**Work instructions:**
Keeping each word and mark in place, write out the full listing once more.

*** Opening Data to examine ***

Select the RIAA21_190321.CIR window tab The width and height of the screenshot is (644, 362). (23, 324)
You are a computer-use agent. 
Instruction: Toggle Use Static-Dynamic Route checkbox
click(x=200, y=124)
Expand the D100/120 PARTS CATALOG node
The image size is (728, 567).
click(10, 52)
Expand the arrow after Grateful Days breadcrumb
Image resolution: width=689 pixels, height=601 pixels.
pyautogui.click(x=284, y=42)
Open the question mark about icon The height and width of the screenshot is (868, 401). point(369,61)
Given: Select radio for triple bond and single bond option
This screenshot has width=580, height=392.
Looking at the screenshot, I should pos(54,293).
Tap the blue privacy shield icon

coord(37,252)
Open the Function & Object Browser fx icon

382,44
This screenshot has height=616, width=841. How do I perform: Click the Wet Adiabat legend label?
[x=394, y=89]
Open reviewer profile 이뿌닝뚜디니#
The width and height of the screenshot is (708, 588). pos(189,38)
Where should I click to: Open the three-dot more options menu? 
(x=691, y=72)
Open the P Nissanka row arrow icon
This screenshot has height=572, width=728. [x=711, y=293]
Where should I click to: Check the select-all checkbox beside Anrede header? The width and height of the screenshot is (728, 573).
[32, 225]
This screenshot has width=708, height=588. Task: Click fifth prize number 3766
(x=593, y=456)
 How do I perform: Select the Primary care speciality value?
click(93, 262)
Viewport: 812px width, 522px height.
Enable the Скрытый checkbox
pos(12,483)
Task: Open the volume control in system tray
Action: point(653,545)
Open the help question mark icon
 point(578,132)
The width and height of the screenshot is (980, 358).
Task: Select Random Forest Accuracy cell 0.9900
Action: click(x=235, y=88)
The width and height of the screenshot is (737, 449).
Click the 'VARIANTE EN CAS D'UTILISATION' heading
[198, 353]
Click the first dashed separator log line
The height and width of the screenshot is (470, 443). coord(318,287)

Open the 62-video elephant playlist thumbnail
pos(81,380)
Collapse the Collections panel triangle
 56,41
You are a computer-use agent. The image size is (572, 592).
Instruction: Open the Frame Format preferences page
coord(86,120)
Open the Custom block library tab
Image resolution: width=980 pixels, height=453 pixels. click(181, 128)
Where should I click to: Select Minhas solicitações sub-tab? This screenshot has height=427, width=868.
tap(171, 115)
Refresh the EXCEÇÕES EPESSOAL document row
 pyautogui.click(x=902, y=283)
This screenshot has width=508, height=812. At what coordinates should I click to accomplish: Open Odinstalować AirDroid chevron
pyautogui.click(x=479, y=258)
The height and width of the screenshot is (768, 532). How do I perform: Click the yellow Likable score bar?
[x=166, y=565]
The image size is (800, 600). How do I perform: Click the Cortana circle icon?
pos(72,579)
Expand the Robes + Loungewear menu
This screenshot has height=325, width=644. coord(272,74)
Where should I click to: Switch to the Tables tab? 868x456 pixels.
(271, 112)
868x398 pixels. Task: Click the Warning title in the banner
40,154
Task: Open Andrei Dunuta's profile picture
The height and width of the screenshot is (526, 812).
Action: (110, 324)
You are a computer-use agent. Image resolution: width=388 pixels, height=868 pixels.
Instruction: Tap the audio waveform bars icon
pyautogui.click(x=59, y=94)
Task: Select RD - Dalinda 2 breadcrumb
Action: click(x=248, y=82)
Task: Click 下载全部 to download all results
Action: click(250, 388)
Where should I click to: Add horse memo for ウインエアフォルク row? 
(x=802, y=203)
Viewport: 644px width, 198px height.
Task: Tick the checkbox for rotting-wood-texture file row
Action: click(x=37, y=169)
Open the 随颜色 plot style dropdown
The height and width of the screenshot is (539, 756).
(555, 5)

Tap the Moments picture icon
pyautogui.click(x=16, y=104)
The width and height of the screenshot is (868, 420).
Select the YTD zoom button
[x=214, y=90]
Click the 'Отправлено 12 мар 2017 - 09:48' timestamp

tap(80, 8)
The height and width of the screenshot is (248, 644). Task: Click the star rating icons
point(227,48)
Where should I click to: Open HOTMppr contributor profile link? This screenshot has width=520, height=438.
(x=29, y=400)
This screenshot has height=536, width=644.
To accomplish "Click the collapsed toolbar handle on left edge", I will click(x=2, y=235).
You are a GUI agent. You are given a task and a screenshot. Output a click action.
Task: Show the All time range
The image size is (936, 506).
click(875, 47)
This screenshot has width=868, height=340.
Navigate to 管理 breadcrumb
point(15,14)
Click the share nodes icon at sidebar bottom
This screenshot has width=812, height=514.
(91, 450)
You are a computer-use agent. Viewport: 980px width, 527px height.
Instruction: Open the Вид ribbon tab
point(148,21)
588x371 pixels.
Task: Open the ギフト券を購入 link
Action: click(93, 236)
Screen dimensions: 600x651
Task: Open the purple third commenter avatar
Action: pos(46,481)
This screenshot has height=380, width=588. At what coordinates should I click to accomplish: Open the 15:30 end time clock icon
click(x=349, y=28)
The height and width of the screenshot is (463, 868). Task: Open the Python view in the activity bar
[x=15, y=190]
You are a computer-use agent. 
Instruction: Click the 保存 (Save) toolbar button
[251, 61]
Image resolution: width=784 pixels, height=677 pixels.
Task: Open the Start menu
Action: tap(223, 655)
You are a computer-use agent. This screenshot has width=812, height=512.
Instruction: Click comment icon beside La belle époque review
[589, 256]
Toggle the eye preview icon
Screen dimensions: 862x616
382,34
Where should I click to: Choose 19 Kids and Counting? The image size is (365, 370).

*** Closing Data to examine ***

**Response to this exercise:**
Select the RIAA21_190321.CIR window tab The width and height of the screenshot is (644, 362). (23, 324)
You are a computer-use agent. 
Instruction: Toggle Use Static-Dynamic Route checkbox
click(x=200, y=124)
Expand the D100/120 PARTS CATALOG node
The image size is (728, 567).
click(10, 52)
Expand the arrow after Grateful Days breadcrumb
Image resolution: width=689 pixels, height=601 pixels.
pyautogui.click(x=284, y=42)
Open the question mark about icon The height and width of the screenshot is (868, 401). point(369,61)
Given: Select radio for triple bond and single bond option
This screenshot has width=580, height=392.
Looking at the screenshot, I should pos(54,293).
Tap the blue privacy shield icon

coord(37,252)
Open the Function & Object Browser fx icon

382,44
This screenshot has height=616, width=841. How do I perform: Click the Wet Adiabat legend label?
[x=394, y=89]
Open reviewer profile 이뿌닝뚜디니#
The width and height of the screenshot is (708, 588). pos(189,38)
Where should I click to: Open the three-dot more options menu? 
(x=691, y=72)
Open the P Nissanka row arrow icon
This screenshot has height=572, width=728. [x=711, y=293]
Where should I click to: Check the select-all checkbox beside Anrede header? The width and height of the screenshot is (728, 573).
[32, 225]
This screenshot has width=708, height=588. Task: Click fifth prize number 3766
(x=593, y=456)
 How do I perform: Select the Primary care speciality value?
click(93, 262)
Viewport: 812px width, 522px height.
Enable the Скрытый checkbox
pos(12,483)
Task: Open the volume control in system tray
Action: point(653,545)
Open the help question mark icon
 point(578,132)
The width and height of the screenshot is (980, 358).
Task: Select Random Forest Accuracy cell 0.9900
Action: click(x=235, y=88)
The width and height of the screenshot is (737, 449).
Click the 'VARIANTE EN CAS D'UTILISATION' heading
[198, 353]
Click the first dashed separator log line
The height and width of the screenshot is (470, 443). coord(318,287)

Open the 62-video elephant playlist thumbnail
pos(81,380)
Collapse the Collections panel triangle
 56,41
You are a computer-use agent. The image size is (572, 592).
Instruction: Open the Frame Format preferences page
coord(86,120)
Open the Custom block library tab
Image resolution: width=980 pixels, height=453 pixels. click(181, 128)
Where should I click to: Select Minhas solicitações sub-tab? This screenshot has height=427, width=868.
tap(171, 115)
Refresh the EXCEÇÕES EPESSOAL document row
 pyautogui.click(x=902, y=283)
This screenshot has width=508, height=812. At what coordinates should I click to accomplish: Open Odinstalować AirDroid chevron
pyautogui.click(x=479, y=258)
The height and width of the screenshot is (768, 532). How do I perform: Click the yellow Likable score bar?
[x=166, y=565]
The image size is (800, 600). How do I perform: Click the Cortana circle icon?
pos(72,579)
Expand the Robes + Loungewear menu
This screenshot has height=325, width=644. coord(272,74)
Where should I click to: Switch to the Tables tab? 868x456 pixels.
(271, 112)
868x398 pixels. Task: Click the Warning title in the banner
40,154
Task: Open Andrei Dunuta's profile picture
The height and width of the screenshot is (526, 812).
Action: (110, 324)
You are a computer-use agent. Image resolution: width=388 pixels, height=868 pixels.
Instruction: Tap the audio waveform bars icon
pyautogui.click(x=59, y=94)
Task: Select RD - Dalinda 2 breadcrumb
Action: click(x=248, y=82)
Task: Click 下载全部 to download all results
Action: click(250, 388)
Where should I click to: Add horse memo for ウインエアフォルク row? 
(x=802, y=203)
Viewport: 644px width, 198px height.
Task: Tick the checkbox for rotting-wood-texture file row
Action: click(x=37, y=169)
Open the 随颜色 plot style dropdown
The height and width of the screenshot is (539, 756).
(555, 5)

Tap the Moments picture icon
pyautogui.click(x=16, y=104)
The width and height of the screenshot is (868, 420).
Select the YTD zoom button
[x=214, y=90]
Click the 'Отправлено 12 мар 2017 - 09:48' timestamp

tap(80, 8)
The height and width of the screenshot is (248, 644). Task: Click the star rating icons
point(227,48)
Where should I click to: Open HOTMppr contributor profile link? This screenshot has width=520, height=438.
(x=29, y=400)
This screenshot has height=536, width=644.
To accomplish "Click the collapsed toolbar handle on left edge", I will click(x=2, y=235).
You are a GUI agent. You are given a task and a screenshot. Output a click action.
Task: Show the All time range
The image size is (936, 506).
click(875, 47)
This screenshot has width=868, height=340.
Navigate to 管理 breadcrumb
point(15,14)
Click the share nodes icon at sidebar bottom
This screenshot has width=812, height=514.
(91, 450)
You are a computer-use agent. Viewport: 980px width, 527px height.
Instruction: Open the Вид ribbon tab
point(148,21)
588x371 pixels.
Task: Open the ギフト券を購入 link
Action: click(93, 236)
Screen dimensions: 600x651
Task: Open the purple third commenter avatar
Action: pos(46,481)
This screenshot has height=380, width=588. At what coordinates should I click to accomplish: Open the 15:30 end time clock icon
click(x=349, y=28)
The height and width of the screenshot is (463, 868). Task: Open the Python view in the activity bar
[x=15, y=190]
You are a computer-use agent. 
Instruction: Click the 保存 (Save) toolbar button
[251, 61]
Image resolution: width=784 pixels, height=677 pixels.
Task: Open the Start menu
Action: tap(223, 655)
You are a computer-use agent. This screenshot has width=812, height=512.
Instruction: Click comment icon beside La belle époque review
[589, 256]
Toggle the eye preview icon
Screen dimensions: 862x616
382,34
Where should I click to: Choose 19 Kids and Counting? The image size is (365, 370).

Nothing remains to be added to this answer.